> Source material
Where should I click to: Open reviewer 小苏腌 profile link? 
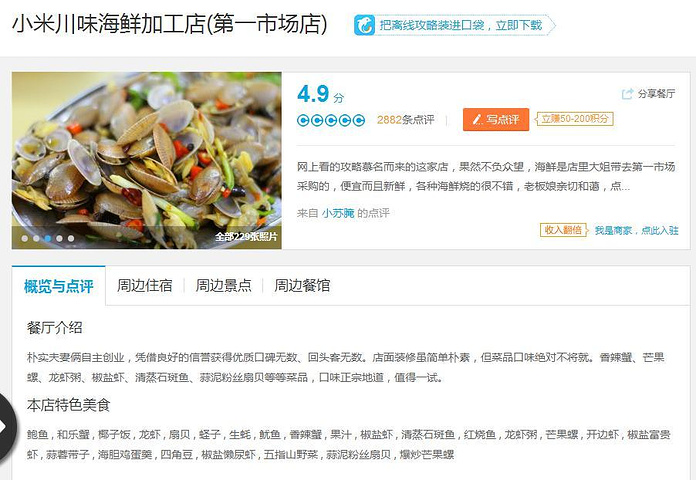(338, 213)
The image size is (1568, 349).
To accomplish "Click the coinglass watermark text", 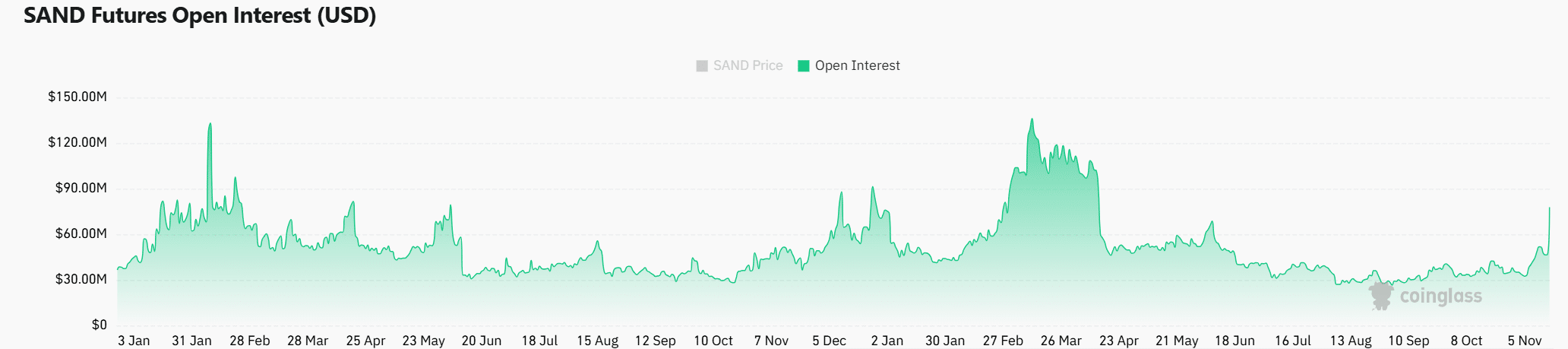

...

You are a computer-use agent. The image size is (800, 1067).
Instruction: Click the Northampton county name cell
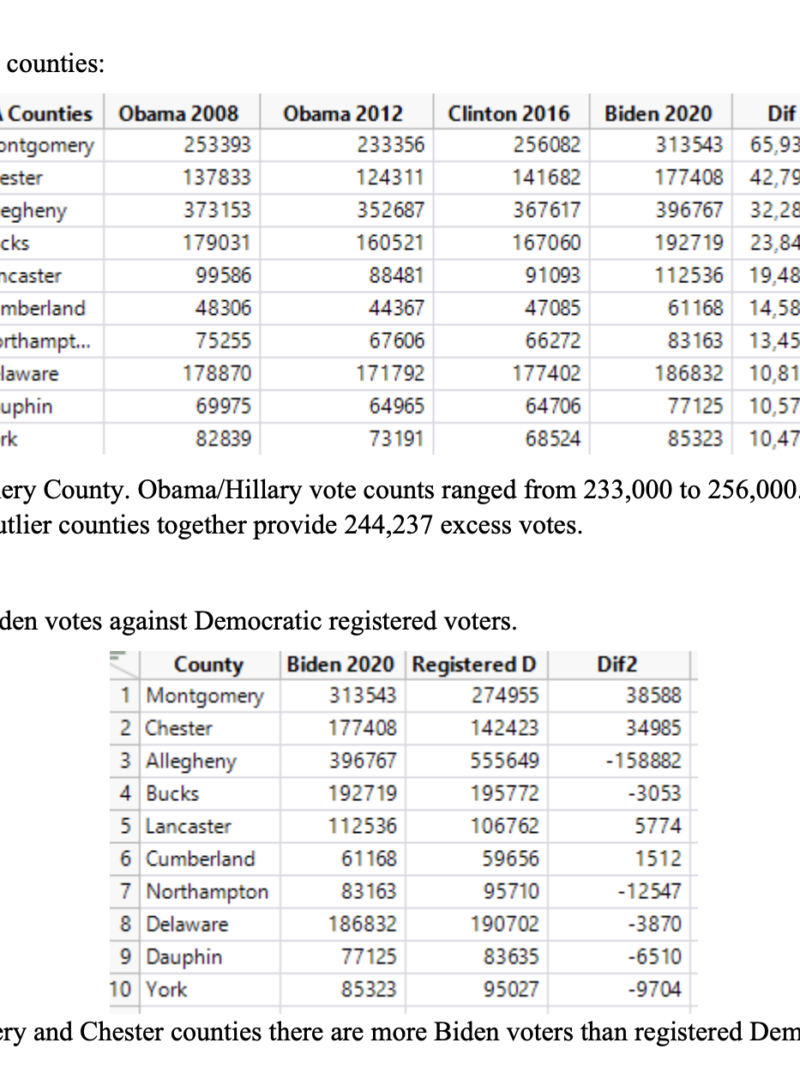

> Task item
Using the data above, transcribe exactly the lines between those containing "Where should I" and "the coinglass watermark", inclusive, and leave every picture behind.

> Written solution
Where should I click to: Open reviewer 小苏腌 profile link? 
(338, 213)
The image size is (1568, 349).
To accomplish "Click the coinglass watermark text", 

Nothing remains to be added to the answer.